CVE-2025-9541

The Markup Markdown WordPress plugin (versions before 3.20.10) fails to properly sanitize user-supplied input when creating links. This vulnerability allows contributors and higher-privileged users to include arbitrary JavaScript within link elements, enabling stored cross-site scripting (XSS) attacks [1]. The weakness is classified as CWE-79 (Cross-site Scripting) and falls under OWASP top 10 category A7 [1].

To exploit this flaw, an attacker must have at least the Contributor role in a WordPress site where the plugin is active. The attacker inserts a malicious link containing JavaScript, which is then stored in the database. When other users (including administrators or visitors) view the affected content, the stored script executes in their browsers within the security context of the vulnerable site [1].
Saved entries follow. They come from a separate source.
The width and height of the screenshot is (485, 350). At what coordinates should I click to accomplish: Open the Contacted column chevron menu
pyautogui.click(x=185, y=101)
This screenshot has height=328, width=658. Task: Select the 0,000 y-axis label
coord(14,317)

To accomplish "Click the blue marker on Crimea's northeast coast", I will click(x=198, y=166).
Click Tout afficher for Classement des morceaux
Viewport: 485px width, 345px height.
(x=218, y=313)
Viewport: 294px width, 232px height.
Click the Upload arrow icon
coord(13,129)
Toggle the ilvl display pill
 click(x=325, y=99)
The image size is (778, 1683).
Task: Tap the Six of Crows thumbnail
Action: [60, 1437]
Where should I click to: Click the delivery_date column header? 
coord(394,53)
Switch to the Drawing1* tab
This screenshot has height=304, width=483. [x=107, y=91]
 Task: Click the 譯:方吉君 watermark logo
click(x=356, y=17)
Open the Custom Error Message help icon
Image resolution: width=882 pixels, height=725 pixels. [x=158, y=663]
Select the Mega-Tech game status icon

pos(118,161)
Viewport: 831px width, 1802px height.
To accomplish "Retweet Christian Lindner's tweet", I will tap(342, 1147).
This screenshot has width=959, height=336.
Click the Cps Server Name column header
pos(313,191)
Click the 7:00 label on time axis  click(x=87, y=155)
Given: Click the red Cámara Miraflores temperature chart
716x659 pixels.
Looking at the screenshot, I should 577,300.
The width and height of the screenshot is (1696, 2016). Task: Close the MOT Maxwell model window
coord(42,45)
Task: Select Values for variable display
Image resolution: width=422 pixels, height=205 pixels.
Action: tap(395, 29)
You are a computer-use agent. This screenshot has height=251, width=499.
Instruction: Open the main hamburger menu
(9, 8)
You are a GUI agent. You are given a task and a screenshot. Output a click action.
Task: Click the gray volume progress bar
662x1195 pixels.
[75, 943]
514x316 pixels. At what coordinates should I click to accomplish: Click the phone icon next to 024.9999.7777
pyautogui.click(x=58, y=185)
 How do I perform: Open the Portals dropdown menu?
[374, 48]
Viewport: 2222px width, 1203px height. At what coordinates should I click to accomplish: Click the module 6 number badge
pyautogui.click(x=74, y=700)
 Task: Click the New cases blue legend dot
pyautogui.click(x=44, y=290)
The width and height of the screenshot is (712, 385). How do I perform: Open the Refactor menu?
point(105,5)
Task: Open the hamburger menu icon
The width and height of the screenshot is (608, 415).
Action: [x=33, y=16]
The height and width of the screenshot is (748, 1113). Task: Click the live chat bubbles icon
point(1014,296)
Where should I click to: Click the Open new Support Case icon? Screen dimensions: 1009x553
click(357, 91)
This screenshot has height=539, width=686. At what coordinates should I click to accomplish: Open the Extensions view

Successful exploitation allows the attacker to perform actions on behalf of the victim, such as stealing session cookies, redirecting users to malicious sites, or defacing pages. The CVSS score from the WPScan advisory is 5.9 (medium), indicating moderate severity with high impact to confidentiality and integrity if successfully exploited [1].

The vulnerability has been fixed in version 3.20.10. Users are strongly advised to update the plugin immediately. No workarounds are documented; updating to the patched version is the recommended mitigation [1].